Why You Should Be More Like Serena Williams' Coach

leadership management Mar 03, 2020

Growth happens in small doses. Does this sound familiar: It’s the fourth quarter and you’ve been working long days and weekends to complete performance evaluations for all of your direct reports. You are trying to capture—heck, sometimes even remember—all of the high (and low) points of the year. The expectation is that you document your employees’ achievements and areas for improvement for delivery during a “performance meeting”.

You come to the meeting nervous about how each person will handle the input; whether you’ve described it in ways that lead to learning.

Your employees, on the other hand, come to the same meeting often feeling disempowered or vulnerable. They may even express confusion or frustration with some of your comments, citing your own limited understanding or access to their work. Each person leaves the meeting feeling thankful that it’s over. The appropriate paperwork is submitted to HR. And we begin again, heads down, working…working…working…until next year’s performance review.

I know this isn’t everyone’s experience, but it’s not altogether unfamiliar, is it?

I’ve had this same story that’s been shared with me by clients over and over again. It’s a reflection of the limitations of many of our performance management systems.

Many organizations have formal performance management processes that require annual documentation. This, in and of itself, is not the problem. The problem is that many managers and leaders use this formal process as their primary vehicle for coaching and providing developmentally helpful feedback to people they supervise.

Relying mostly or solely on the end of the year performance reviews does not promote people getting better at their job. People develop skills by practicing and getting real-time coaching that allows for small and immediate adjustments in performance. Here’s a visual: Serena Williams. Serena Williams practices, day after day, with a coach who watches her perform and delivers real-time, behavior-specific feedback.

“Tuck your elbow in closer to your body.” “Close your racquet face.” “Carry the swing all the way through.” When her coach shares input about what could be done better or differently, it isn’t meant to demoralize Serena.

Instead, it gives her access to a perspective that she would not have otherwise.
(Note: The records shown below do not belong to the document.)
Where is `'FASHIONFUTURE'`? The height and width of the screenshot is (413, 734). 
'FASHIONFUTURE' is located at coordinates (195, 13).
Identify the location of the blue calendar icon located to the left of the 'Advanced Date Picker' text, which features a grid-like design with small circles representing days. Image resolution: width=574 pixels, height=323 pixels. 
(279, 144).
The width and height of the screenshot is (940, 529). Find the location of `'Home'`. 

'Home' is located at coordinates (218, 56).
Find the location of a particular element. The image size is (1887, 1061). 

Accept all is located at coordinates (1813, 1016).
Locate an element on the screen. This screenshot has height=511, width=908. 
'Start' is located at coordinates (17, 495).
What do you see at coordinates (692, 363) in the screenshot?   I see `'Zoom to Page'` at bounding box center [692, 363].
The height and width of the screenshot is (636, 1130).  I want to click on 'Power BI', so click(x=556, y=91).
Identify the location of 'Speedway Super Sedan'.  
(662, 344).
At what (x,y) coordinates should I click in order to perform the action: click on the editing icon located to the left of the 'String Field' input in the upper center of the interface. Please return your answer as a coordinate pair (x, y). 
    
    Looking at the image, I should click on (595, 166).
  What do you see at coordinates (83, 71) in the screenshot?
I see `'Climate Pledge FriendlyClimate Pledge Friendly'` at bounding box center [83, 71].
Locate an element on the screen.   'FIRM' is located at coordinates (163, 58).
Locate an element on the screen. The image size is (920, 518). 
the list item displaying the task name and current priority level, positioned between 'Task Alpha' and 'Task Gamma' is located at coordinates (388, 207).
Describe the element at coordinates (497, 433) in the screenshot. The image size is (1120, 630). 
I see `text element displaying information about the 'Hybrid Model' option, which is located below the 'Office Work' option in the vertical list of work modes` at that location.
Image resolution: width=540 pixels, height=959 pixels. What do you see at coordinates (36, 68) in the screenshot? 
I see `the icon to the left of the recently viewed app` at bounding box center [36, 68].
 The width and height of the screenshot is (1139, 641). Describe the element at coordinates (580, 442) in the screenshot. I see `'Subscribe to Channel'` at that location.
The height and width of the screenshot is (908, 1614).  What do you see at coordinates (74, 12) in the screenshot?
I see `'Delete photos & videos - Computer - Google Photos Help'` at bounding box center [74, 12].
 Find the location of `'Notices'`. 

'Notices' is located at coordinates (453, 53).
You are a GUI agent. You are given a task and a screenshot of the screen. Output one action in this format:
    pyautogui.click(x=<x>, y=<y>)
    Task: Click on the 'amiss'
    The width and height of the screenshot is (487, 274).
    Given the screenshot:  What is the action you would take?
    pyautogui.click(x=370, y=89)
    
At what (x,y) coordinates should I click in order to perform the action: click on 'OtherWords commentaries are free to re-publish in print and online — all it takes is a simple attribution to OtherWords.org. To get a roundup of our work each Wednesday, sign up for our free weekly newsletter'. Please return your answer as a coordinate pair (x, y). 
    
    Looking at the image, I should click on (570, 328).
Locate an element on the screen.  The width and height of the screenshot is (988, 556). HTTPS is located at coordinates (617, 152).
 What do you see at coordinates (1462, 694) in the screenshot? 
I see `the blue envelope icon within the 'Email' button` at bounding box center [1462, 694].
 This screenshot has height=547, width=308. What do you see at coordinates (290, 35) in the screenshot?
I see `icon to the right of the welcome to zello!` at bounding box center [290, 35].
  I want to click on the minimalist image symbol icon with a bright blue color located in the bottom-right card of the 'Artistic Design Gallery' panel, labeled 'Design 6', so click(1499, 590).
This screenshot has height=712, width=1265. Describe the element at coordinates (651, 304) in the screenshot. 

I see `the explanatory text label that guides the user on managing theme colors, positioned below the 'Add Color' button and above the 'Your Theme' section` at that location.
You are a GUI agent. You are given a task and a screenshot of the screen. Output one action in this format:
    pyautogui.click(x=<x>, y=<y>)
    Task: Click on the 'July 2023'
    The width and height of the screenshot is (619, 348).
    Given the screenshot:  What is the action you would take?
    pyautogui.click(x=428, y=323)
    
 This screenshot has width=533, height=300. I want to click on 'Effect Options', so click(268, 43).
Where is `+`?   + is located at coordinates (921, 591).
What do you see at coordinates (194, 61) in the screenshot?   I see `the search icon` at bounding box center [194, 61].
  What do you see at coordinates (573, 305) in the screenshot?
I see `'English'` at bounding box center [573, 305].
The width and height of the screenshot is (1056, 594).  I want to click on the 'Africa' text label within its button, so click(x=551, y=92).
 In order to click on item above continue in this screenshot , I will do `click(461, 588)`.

She can’t see herself in the act of performing, but a coach can. Now, apply this example to all masterful performers, from athletes and musicians to executives and exemplary managers.

How does this apply to you, as a manager? You’re the coach. You are in the arena with your team members, providing them with real-time feedback that helps them build competence and confidence. You are coaching them in small and regular intervals, allowing immediate incorporation of feedback that allows for positive results in practice. One of the other invaluable benefits of this stylistic approach is that it creates a large volume of times when you are acting—and being witnessed acting—in the service of your employees, team, and your values.